# Code for evaluating results after running inpainting models
The inpainting models tries to recreate the background  behind an object that we want to remove. To evaluate performance, we are using perceptual hasinh, structural similarity and peak signal noise ratio to compute how "realistic" the output image is. If the model is able to recreate the background in a very realistic way, it should score well in these metrics.
Note that there are two ways of evaluating performance here: 
* For unlabeled data we are using perceptual hashing and hamming distance to compute how realistic the output image is compared to the input image
* For labeled data we are using structural similarity and peak SNR to compare the output image to the "true output".

In [9]:
import cv2
import numpy as np
from skimage.metrics import structural_similarity as ssim
from skimage.metrics import peak_signal_noise_ratio as psnr
import imagehash
from PIL import Image


## Evaluating performance on unlabeled data
Unlabeled data means that the only images we have available is the input image (where some object is present), and the output image (where the inpainting model has tried to recreate the background behind the object).

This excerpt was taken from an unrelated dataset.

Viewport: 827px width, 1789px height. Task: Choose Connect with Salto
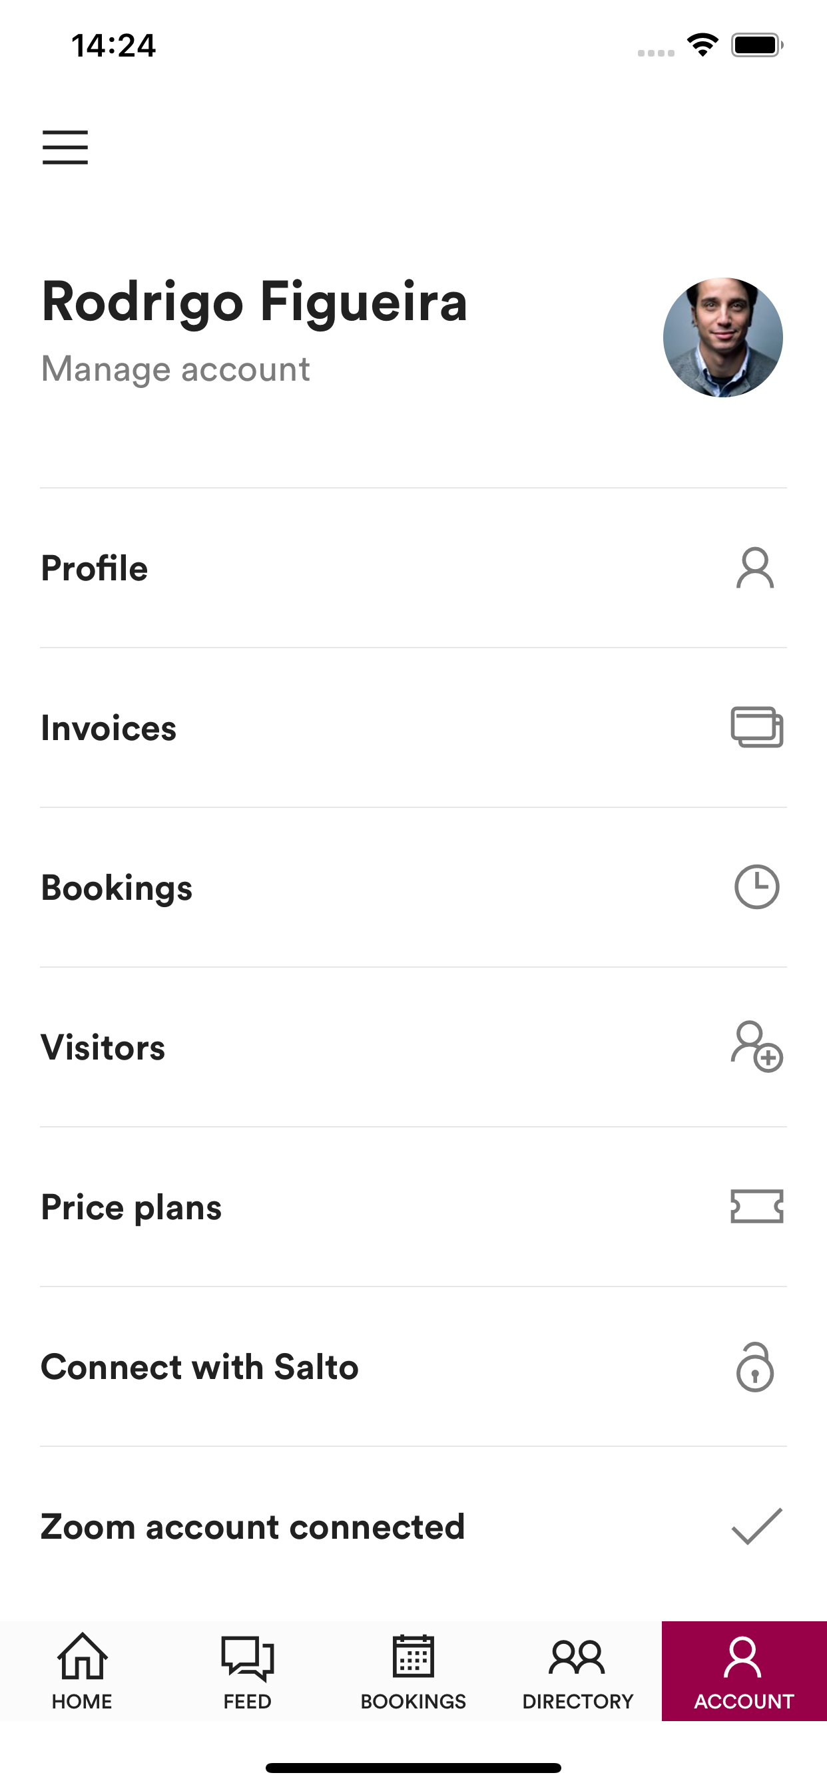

We have no knowledge of what the "true background" behind the object is. Therefore, we are evaluating performance through perceptual hashing. Perceptual hashing provides a fingerprint of the image content, and a smaller hamming distance between hashes of the input and output image indicates higher realism in the generated output image.

In [14]:
# Performance on unlabeled data is evaluated by comparing similarity between perceptual
# hashes of the input and output images. Perceptual hashes provide a fingerprint of the image 
# content, and a smaller Hamming distance between the hashes of the input and output images indicates higher realism.
def perceptual_hash(image):
    return imagehash.average_hash(Image.fromarray(cv2.cvtColor(image, cv2.COLOR_BGR2RGB)))

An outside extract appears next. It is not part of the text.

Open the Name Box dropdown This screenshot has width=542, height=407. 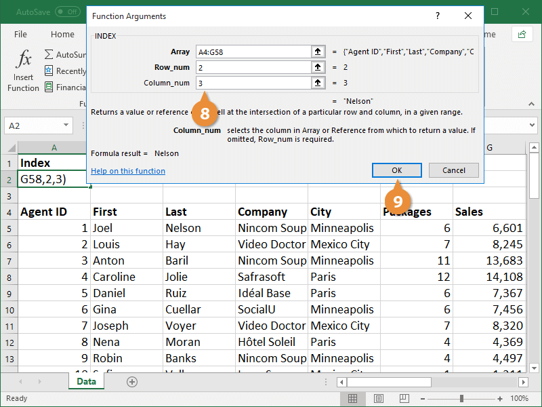point(66,125)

def evaluate_unlabeled(input_image_path, output_image_path):
    # Load images
    input_image = cv2.imread(input_image_path)
    output_image = cv2.imread(output_image_path)

    # Calculate perceptual hashes
    input_hash = perceptual_hash(input_image)
    output_hash = perceptual_hash(output_image)
    
    # Calculate Hamming distance
    hamming_distance = input_hash - output_hash  # Lower values indicate higher similarity
    
    return hamming_distance



## Evaluating performance on labeled data
Labeled data means that in addition to the input image and the generated output image, we have some "true output" image available. In our case, that means that we have some image available where we have physically removed the object that the inpainting models tries to remove. This means that we now know what the background behind the given object looks like. To evaluate perfomance, we are computing the structural similarity (SSIM) and peak signal to noise ratio (PSNR) between the generated output image and the true output image.

In [5]:
def evaluate_labeled(output_image, true_output_image):
    # Convert images to grayscale
    output_gray = cv2.cvtColor(output_image, cv2.COLOR_BGR2GRAY)
    true_output_gray = cv2.cvtColor(true_output_image, cv2.COLOR_BGR2GRAY)
    
    # Calculate SSIM and PSNR
    ssim_score = ssim(true_output_gray, output_gray)
    psnr_score = psnr(true_output_gray, output_gray)
    
    return ssim_score, psnr_score

In [18]:
# Testing
input_image_path="images/inputs/truck_input.png"
output_image_path="images/outputs/truck_output.png"
output_image_path2="images/outputs/truck_output_tight.png"

hamming1 = evaluate_unlabeled(input_image_path,output_image_path)
hamming2 = evaluate_unlabeled(input_image_path,output_image_path2)
hamming3 = evaluate_unlabeled(input_image_path,input_image_path)

print(hamming1)
print(hamming2)
print(hamming3)
 

7
13
0